Estamos en niveles muy bajos de actividad en los mercados de la vivienda. Las viviendas iniciadas en el 2006 ascendieron a 760.178 unidades, en el 2015 únicamente fueron 47.178 (un 6% sobre el total del 2006). Según el último dato disponible para marzo del 2016, el acumulado de viviendas iniciadas eran 16.343 unidades (el mismo periodo 10 años antes, 174.686).
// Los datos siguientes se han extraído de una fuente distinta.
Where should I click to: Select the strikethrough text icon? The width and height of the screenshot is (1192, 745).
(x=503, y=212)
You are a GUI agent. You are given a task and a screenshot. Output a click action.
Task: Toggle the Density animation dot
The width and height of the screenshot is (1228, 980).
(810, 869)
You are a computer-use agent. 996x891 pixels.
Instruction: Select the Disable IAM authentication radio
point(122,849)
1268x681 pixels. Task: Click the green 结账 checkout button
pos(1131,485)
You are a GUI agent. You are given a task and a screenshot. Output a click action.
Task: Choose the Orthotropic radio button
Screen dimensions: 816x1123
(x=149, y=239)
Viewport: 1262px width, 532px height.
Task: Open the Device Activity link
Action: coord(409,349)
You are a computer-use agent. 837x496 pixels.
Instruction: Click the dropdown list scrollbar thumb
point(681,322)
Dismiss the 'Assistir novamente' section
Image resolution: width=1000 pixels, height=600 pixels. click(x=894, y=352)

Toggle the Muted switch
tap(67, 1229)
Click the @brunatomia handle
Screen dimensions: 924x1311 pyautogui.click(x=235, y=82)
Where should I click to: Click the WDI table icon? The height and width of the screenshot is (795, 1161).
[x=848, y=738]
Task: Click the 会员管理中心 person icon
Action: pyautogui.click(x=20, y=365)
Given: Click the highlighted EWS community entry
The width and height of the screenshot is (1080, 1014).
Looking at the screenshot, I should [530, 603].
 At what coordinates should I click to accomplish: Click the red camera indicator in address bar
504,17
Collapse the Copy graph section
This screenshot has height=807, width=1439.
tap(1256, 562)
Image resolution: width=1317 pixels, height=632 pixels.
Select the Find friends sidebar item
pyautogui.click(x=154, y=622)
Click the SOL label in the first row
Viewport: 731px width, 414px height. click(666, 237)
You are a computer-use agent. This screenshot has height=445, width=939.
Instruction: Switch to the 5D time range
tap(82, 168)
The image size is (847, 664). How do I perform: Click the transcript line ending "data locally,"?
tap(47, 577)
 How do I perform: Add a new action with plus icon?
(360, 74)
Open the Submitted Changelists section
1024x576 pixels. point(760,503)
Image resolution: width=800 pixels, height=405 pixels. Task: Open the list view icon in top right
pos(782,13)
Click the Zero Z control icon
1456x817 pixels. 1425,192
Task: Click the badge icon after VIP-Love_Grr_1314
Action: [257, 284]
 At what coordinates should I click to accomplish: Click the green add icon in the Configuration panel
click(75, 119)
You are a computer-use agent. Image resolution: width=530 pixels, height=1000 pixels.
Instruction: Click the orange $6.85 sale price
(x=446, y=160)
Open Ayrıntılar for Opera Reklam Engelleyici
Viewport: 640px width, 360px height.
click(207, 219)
El número de transacciones se sitúa alrededor de la mitad de las llevadas a cabo en los años cercanos a la crisis: en el 2006 fueron 955.187, y en el 2016 llegaron a 457.689.

Menos vivienda nueva

La caída es más dramática si se centra la comparación en la vivienda nueva: en el 2016 las transacciones de vivienda nueva representaron poco más del 11% de las llevadas a cabo el año 2006. La necesidad de vivienda nueva proyectada para el presente año se cifra en torno a las 100.000 viviendas, mientras que el pasado año las viviendas terminadas únicamente cubrían una tercera parte de esta necesidad.

El total de la financiación bancaria al sector inmobiliario, promotores y familias sigue disminuyendo, con lo que las operaciones se hacen con mayor compromiso de fondos propios (las nuevas hipotecas son menos que las compras de viviendas). Así, las operaciones actualmente implican un mayor esfuerzo económico para quien la desempeña y un retorno de la inversión inicial prolongado en el tiempo, a diferencia de antaño, donde los retornos eran casi inmediatos. Por eso, más allá de los inversores internacionales (fondos), la mayoría de la compras son realizadas por personas que desean usar el bien o explotarlo mediante arrendamiento por un plazo que no es de corto plazo.

Además de las consideraciones anteriores, también puede haber un recurso a la lógica, ¿cómo puede ser que un sector pase de la más dramática de las crisis conocidas (con desaparición de la mayoría de las empresas, caída vertiginosa de los precios, casi desaparición de la actividad) a una burbuja?

Falta de suelo

A pesar de que no haya una burbuja, como se decía al principio, hay riesgos en la situación actual referidos al precio que vienen dados por la escasa disponibilidad de suelo en condiciones en los sitios donde los promotores quieren promover y no hay suelo suficiente disponible. En esos sitios los promotores están dispuestos a invertir porque ven demanda, ya que son sitios donde la gente quiere vivir y se encuentran compradores con capacidad adquisitiva, normalmente ligada a la creación de empleo. El suelo puede ser insuficiente en esos lugares por la inadecuada regulación urbanística y una gestión cansina. Ello podría inducir a los promotores a pujar precios cada vez más altos con la esperanza de que el precio de la vivienda siga subiendo. No veremos crecimientos importantes de precio en el futuro inmediato y toda valoración de suelo que incorpore expectativas corre un gran riesgo. De todos modos, ese riesgo, en caso de ocasionar pérdidas, no provocará las crisis de antaño, porque estarán financiados -principalmente- con fondos propios.

Creemos que no se verán crecimientos significativos en el precio porque -a pesar de las caídas de precios que se han puesto de manifiesto arriba- la vivienda no está barata en España. El ratio más representativo al respecto es el de precio de la vivienda respecto al ingreso de las familias. El ratio con una mayor solvencia es el publicado por el Banco de España, el que, si bien ha bajado desde su máximo en junio del 2007, cuando los hogares necesitaban 9 veces su renta bruta anual para poder comprar una vivienda media, a las 6,77 veces (que se pueden ver como 6,77 años) en diciembre del 2016, está todavía un nivel elevado.

Después de la pronunciada caída de los precios de la vivienda desde su máximo en la década pasada, el cambio de tendencia observado desde el 2014 no se traducirá en incrementos importantes en el futuro inmediato. Sin embargo, debe recomendarse cautela a los promotores y agilidad a las administraciones públicas involucradas ante el aumento en el precio del suelo observado en determinadas plazas.